Switching from ultrafast electron transfer to proton transfer in excited drug-protein complexes upon biotransformation

Abstract

Photosensitization by drugs is directly related with the excited species and the photoinduced processes arising from interaction with UVA light. In this context, the ability of gefitinib (GFT), a tyrosine kinase inhibitor (TKI) used for the treatment of a variety of cancers, to induce phototoxicity and photooxidation of proteins has recently been demonstrated. In principle, photodamage can be generated not only by a given drug but also by its photoactive metabolites that maintain the relevant chromophore. In the present work, a complete study of O-desmorpholinopropyl gefitinib (GFT-MB) has been performed by means of fluorescence and ultrafast transient absorption spectroscopies, in addition to molecular dynamics (MD) simulations. The photobehavior of the GFT-MB metabolite in solution is similar to that of GFT. However, when the drug or its metabolite are in a constrained environment, i.e. within a protein, their behavior and the photoinduced processes that arise from their interaction with UVA light are completely different. For GFT in complex with human serum albumin (HSA), locally excited (LE) singlet states are mainly formed; these species undergo photoinduced electron transfer with Tyr and Trp. By contrast, since GFT-MB is a phenol, excited state proton transfer (ESPT) to form phenolate-like excited species might become an alternative deactivation pathway. As a matter of fact, the protein-bound metabolite exhibits higher fluorescence yields and longer emission wavelengths and lifetimes than GFT@HSA. Ultrafast transient absorption measurements support direct ESPT deprotonation of LE states (rather than ICT), to form phenolate-like species. This is explained by MD simulations, which reveal a close interaction between the phenolic OH group of GFT-MB and Val116 within site 3 (subdomain IB) of HSA. The reported findings are relevant to understand the photosensitizing properties of TKIs and the role of biotransformation in this type of adverse side effects.
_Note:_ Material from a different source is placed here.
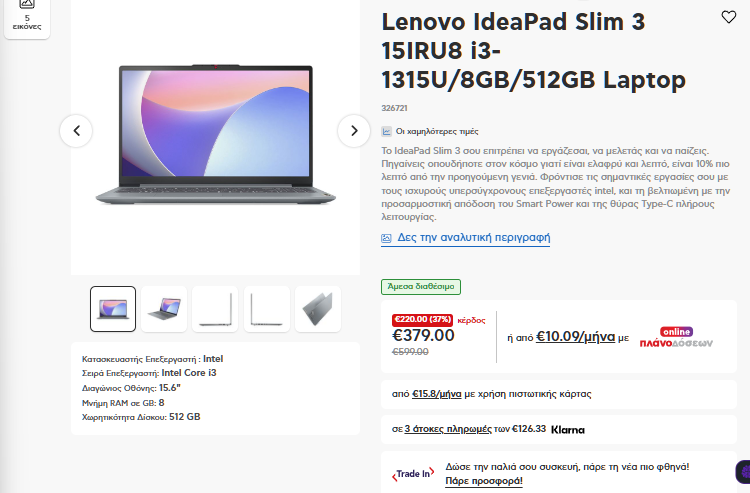The height and width of the screenshot is (493, 750).
Task: Click the Πάρε προσφορά! trade-in link
Action: (x=484, y=481)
Fig. 1. Chemical structure of gefitinib (GFT) and its O-desmorpholinopropyl metabolite GFT-MB.

Fig. 2. Normalized fluorescence spectra (A) and decay traces (B) for GFT-MB in acetonitrile (black), 1,4-dioxane (red), toluene (blue) and cyclohexane (green) after excitation at 340 nm.

Fig. 3. (A) Femtosecond transient absorption spectra from 0.5 ps (black) to 2 ns (blue) for GFT-MB. (B) Kinetic traces monitored at 480 (black) and 435 nm (dark gray). Measurements were performed in acetonitrile after excitation at 330 nm.
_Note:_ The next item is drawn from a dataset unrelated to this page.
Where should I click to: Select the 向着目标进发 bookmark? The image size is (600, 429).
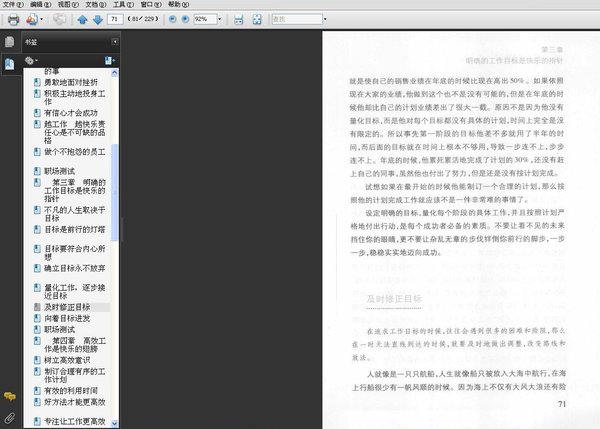tap(67, 318)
Fig. 4. LFP spectra (from 0.2 to 3 μs) and decay traces at 600 nm for GFT-MB in MeCN (A) and toluene (B) under deaerated conditions after excitation at 355 nm.

Fig. 5. (A) LFP spectra monitored 0.08 μs after the laser pulse for GFT (black) and a mixture of GFT/NAc-TyrMe in a molar ratio of 1 : 200 (blue); the concentration of GFT was 120 μM. (B) Kinetic trace at 400 nm. Measurements were performed in deaerated MeCN after excitation at 355 nm.

Fig. 6. Fluorescence spectra (A) and normalized spectra (B) for GFT (gray line), GFT-MB (dashed gray line), GFT@HSA (black line) and GFT-MB@HSA (black dashed line) after excitation at 340 nm in aqueous PBS under air. For the protein complexes, mixtures were at 1 : 1 ligand@HSA molar ratio, using isoabsorptive solutions at the excitation wavelength. The inset in (A) shows a zoom of the weakly emitting species, while in (B) shows the normalized fluorescence spectra for GFT-MB@HSA and GFT-MB in PBS.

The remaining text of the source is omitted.